El conjunto de datos Giga también se utilizó como conjunto de prueba externo. Específicamente, probamos la generalización de 5 SEM y 26 MEM. Curiosamente, los valores de generalización en el conjunto de pruebas Giga respaldaron nuestros hallazgos anteriores sobre las mejores condiciones para construir modelos más genéricos (Texto S1). Aquí, es crucial mencionar los resultados de pepsina-SEM; En el caso del conjunto de pruebas de Detroit, la porción más considerable de espectros secuenciados de novo correspondía a péptidos generados con la misma proteasa que el conjunto de entrenamiento del SEM. Sin embargo, la pepsina no formaba parte del protocolo multienzimático para generar el conjunto de prueba de péptido externo Giga. A pesar de eso, el pepsina-SEM se desempeñó mejor entre todos los SEM. En general, los resultados de generalización en los conjuntos de prueba de Detroit y Giga sugieren que, al igual que otras arquitecturas de aprendizaje profundo, DeepNovo siguió mejorando en el de novo tarea de secuenciación de péptidos MS mientras alimentamos el modelo con datos extensos y muy diversos de péptidos MS.

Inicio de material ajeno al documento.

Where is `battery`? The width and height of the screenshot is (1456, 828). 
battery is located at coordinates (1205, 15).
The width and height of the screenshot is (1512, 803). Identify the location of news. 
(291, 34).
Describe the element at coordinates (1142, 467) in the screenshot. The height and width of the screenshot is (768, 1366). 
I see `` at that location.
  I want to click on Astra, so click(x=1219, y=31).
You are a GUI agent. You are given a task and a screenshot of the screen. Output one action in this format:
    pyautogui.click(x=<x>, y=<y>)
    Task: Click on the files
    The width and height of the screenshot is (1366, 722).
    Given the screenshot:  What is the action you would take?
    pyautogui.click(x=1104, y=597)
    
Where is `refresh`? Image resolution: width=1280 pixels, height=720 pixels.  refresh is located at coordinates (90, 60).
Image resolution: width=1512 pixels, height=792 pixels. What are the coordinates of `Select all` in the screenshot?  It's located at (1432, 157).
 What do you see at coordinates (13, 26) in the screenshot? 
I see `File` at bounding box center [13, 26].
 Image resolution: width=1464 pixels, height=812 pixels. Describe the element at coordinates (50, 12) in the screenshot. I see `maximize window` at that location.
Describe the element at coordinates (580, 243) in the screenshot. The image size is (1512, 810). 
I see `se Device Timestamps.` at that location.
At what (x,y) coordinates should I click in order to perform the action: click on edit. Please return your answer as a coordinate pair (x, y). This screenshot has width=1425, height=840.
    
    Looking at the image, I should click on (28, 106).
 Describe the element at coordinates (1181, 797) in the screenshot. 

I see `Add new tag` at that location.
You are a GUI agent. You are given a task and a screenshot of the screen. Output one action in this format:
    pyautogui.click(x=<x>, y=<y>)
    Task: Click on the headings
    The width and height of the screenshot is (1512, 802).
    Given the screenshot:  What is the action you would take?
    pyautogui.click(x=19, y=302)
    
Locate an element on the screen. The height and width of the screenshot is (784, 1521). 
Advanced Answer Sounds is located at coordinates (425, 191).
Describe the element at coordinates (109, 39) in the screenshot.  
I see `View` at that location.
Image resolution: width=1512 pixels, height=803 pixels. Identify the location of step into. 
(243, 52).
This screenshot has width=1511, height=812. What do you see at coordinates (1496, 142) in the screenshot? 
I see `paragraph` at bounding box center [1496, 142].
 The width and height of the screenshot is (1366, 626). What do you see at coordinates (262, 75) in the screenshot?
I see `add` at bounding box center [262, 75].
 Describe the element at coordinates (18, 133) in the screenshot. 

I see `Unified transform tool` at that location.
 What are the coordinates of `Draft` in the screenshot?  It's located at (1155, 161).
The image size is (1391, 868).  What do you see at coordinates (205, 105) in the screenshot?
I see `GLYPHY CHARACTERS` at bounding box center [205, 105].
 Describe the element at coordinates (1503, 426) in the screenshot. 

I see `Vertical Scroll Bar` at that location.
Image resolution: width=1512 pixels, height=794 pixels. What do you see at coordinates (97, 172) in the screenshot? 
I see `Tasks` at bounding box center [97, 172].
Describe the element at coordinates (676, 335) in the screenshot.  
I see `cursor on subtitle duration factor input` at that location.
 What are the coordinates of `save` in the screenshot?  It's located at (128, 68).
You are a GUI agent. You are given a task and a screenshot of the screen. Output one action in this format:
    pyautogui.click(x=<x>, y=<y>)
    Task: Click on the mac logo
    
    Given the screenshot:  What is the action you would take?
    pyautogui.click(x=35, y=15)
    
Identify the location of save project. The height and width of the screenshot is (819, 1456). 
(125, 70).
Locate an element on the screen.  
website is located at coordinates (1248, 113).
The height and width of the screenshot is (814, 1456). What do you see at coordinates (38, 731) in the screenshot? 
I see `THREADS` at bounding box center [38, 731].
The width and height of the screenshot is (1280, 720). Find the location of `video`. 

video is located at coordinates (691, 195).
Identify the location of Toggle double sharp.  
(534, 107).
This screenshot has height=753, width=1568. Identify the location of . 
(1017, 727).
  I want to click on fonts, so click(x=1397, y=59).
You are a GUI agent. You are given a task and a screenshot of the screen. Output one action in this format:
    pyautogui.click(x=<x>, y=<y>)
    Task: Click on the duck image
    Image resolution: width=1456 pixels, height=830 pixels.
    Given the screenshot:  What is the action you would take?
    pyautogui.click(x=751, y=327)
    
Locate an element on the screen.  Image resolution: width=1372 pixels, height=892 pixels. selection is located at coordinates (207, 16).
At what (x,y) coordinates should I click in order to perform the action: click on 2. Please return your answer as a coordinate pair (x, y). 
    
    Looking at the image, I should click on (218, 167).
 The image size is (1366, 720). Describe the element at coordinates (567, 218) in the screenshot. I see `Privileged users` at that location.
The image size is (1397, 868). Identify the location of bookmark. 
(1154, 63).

Impacto de distribución de iones de fragmentos MS de novo secuenciación de péptidos

Después de establecer los criterios para construir modelos generalizables, exploramos más a fondo cómo la composición peptídica afecta la capacidad de de novo secuenciar correctamente su espectro. En este sentido, estudiamos los resultados de Kilo MEM en el conjunto de prueba Giga (higo 6). Inicialmente, evaluamos el efecto de la distribución de la longitud del péptido en el rendimiento general del modelo de aprendizaje profundo mediante el seguimiento del recuerdo del péptido a medida que variamos la longitud máxima del péptido (Figura 6A). Observamos que el rendimiento disminuyó a medida que incluimos péptidos más largos en el conjunto de prueba. Los datos muestran que la probabilidad de de novo MS secuenciando correctamente los péptidos de 6 residuos fue del 86,1 % y cayó rápidamente al 40 % al considerar los péptidos de hasta 14 residuos.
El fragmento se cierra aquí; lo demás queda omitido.